--- start Exercise data ---

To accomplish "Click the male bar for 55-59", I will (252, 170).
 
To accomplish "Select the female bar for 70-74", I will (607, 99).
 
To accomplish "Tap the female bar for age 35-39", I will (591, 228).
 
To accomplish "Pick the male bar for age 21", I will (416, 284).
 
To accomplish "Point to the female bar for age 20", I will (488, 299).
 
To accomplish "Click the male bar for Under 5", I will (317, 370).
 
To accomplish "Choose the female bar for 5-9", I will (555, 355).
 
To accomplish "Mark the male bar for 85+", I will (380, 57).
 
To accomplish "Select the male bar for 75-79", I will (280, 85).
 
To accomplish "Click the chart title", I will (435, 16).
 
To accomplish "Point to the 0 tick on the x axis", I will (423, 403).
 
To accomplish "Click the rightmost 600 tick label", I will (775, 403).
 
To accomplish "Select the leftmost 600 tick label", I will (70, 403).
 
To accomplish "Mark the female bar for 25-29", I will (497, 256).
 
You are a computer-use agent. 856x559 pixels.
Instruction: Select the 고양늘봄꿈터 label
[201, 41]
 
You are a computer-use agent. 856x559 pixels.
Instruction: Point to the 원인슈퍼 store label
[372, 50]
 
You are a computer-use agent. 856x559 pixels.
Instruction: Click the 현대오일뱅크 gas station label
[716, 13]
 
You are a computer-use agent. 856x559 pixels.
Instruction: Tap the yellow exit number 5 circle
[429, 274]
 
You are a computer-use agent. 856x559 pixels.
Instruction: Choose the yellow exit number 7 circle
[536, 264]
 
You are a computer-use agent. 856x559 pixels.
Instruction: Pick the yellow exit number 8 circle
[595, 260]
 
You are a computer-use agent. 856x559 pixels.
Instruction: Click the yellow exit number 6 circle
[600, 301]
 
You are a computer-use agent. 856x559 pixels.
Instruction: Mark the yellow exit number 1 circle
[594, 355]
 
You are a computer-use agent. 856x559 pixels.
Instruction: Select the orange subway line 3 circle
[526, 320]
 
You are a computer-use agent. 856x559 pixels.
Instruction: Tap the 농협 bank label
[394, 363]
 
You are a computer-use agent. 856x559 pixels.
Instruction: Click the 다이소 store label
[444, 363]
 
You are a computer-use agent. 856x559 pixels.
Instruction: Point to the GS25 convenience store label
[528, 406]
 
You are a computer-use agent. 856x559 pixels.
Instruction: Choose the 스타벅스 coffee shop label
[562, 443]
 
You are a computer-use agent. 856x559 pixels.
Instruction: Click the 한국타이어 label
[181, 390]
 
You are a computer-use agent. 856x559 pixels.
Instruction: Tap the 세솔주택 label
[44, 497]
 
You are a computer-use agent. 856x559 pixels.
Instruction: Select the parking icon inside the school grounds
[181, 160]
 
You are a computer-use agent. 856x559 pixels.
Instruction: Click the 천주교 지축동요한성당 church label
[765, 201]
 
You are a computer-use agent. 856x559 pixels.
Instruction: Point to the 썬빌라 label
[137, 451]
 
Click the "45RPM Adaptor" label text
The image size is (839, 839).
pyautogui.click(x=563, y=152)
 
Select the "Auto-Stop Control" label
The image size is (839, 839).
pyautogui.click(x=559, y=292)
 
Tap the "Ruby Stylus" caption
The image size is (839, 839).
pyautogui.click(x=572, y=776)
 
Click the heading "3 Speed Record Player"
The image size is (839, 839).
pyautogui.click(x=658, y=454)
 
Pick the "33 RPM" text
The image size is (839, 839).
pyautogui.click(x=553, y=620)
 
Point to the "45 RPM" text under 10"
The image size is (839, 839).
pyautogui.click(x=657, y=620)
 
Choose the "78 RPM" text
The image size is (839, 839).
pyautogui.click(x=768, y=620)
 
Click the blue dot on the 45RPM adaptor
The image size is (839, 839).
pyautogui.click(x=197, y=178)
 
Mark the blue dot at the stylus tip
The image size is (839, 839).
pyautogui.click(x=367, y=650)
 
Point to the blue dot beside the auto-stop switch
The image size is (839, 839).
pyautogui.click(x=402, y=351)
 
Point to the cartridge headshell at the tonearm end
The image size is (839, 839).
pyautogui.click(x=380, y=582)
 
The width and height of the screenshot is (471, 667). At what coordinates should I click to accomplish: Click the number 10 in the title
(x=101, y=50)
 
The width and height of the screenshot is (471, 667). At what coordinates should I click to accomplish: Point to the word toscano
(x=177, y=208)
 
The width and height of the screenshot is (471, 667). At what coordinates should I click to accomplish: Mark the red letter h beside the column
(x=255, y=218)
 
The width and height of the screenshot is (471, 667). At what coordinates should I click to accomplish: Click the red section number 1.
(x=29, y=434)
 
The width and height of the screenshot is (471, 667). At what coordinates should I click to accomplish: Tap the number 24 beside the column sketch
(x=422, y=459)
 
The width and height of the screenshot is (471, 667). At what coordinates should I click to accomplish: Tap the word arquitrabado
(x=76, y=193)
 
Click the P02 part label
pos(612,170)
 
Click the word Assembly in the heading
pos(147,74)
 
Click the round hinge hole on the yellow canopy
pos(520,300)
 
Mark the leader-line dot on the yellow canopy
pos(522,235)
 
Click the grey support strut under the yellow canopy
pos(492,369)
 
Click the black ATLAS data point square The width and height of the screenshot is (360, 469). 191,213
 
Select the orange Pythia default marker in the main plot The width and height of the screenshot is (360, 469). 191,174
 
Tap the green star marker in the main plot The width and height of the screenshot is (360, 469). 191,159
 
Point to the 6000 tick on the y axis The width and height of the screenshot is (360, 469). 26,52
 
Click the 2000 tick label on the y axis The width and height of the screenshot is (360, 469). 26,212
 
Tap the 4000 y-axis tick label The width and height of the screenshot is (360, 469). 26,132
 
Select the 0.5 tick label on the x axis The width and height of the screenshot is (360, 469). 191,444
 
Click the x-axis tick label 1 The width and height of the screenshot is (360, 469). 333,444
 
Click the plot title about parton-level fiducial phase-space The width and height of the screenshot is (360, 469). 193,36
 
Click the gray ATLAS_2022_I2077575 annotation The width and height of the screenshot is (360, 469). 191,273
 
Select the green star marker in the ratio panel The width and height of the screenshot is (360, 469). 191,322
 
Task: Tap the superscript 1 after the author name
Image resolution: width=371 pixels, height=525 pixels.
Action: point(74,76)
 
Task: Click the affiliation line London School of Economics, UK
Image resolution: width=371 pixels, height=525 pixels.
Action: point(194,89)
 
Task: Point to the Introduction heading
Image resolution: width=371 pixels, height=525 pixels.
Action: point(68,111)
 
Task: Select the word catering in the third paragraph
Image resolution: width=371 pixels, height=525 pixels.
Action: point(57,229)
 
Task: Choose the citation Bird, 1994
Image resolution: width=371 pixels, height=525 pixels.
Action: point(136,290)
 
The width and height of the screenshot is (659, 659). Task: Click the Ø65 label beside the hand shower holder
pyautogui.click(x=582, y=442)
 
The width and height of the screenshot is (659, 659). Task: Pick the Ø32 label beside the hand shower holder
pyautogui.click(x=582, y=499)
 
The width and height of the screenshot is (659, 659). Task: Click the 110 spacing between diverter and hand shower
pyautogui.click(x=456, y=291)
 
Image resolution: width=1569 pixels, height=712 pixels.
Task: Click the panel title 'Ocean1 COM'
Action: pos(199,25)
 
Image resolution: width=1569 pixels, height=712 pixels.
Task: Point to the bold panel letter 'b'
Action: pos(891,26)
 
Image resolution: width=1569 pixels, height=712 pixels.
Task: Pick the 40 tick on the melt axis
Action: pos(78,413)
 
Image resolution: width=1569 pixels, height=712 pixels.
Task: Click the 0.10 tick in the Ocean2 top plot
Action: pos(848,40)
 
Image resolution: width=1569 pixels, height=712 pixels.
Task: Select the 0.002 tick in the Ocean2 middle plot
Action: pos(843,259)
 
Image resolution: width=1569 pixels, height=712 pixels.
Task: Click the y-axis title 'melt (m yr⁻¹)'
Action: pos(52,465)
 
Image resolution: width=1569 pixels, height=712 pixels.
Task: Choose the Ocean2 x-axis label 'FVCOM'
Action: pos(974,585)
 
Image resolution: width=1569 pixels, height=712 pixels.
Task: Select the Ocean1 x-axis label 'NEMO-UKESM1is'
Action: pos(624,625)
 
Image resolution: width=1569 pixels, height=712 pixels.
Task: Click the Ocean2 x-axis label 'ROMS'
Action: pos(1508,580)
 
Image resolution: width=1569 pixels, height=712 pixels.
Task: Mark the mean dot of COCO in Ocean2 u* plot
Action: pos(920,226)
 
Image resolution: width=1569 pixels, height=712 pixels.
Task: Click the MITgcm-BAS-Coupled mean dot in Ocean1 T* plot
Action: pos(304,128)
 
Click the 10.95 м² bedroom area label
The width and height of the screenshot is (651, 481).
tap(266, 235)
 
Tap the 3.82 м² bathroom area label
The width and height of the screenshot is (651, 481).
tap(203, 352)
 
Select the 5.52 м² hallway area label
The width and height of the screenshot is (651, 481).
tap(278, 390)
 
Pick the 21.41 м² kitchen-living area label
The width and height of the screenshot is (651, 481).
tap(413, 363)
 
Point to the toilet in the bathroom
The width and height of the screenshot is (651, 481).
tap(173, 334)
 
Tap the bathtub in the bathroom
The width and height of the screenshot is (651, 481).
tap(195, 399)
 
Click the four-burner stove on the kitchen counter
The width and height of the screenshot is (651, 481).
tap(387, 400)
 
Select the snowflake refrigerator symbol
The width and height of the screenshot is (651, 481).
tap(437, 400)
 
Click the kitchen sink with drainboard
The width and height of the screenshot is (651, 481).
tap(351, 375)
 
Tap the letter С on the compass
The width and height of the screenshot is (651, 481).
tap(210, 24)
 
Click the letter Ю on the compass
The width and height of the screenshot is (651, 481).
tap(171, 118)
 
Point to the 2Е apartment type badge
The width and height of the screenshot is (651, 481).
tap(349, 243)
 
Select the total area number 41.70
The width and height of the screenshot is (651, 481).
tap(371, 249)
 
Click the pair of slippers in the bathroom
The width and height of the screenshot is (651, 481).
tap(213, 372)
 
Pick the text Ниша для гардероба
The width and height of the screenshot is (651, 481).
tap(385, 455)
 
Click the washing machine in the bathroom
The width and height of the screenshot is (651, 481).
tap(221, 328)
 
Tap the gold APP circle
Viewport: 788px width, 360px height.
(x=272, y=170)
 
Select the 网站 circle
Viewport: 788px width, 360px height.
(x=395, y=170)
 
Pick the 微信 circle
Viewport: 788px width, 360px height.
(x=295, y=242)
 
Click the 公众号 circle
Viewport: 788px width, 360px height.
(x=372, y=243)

--- end Exercise data ---

What the task asks -> Please write out the stretch of items from the line containing "h beside the column" through the line containing "(x=255, y=218)", both lines included, and scale the click coordinates in the answers by 2.35, rounding each to a whole number with halves rounded up. Reproduce everything else on those lines unchanged.

The response ->
The width and height of the screenshot is (471, 667). At what coordinates should I click to accomplish: Mark the red letter h beside the column
(x=599, y=512)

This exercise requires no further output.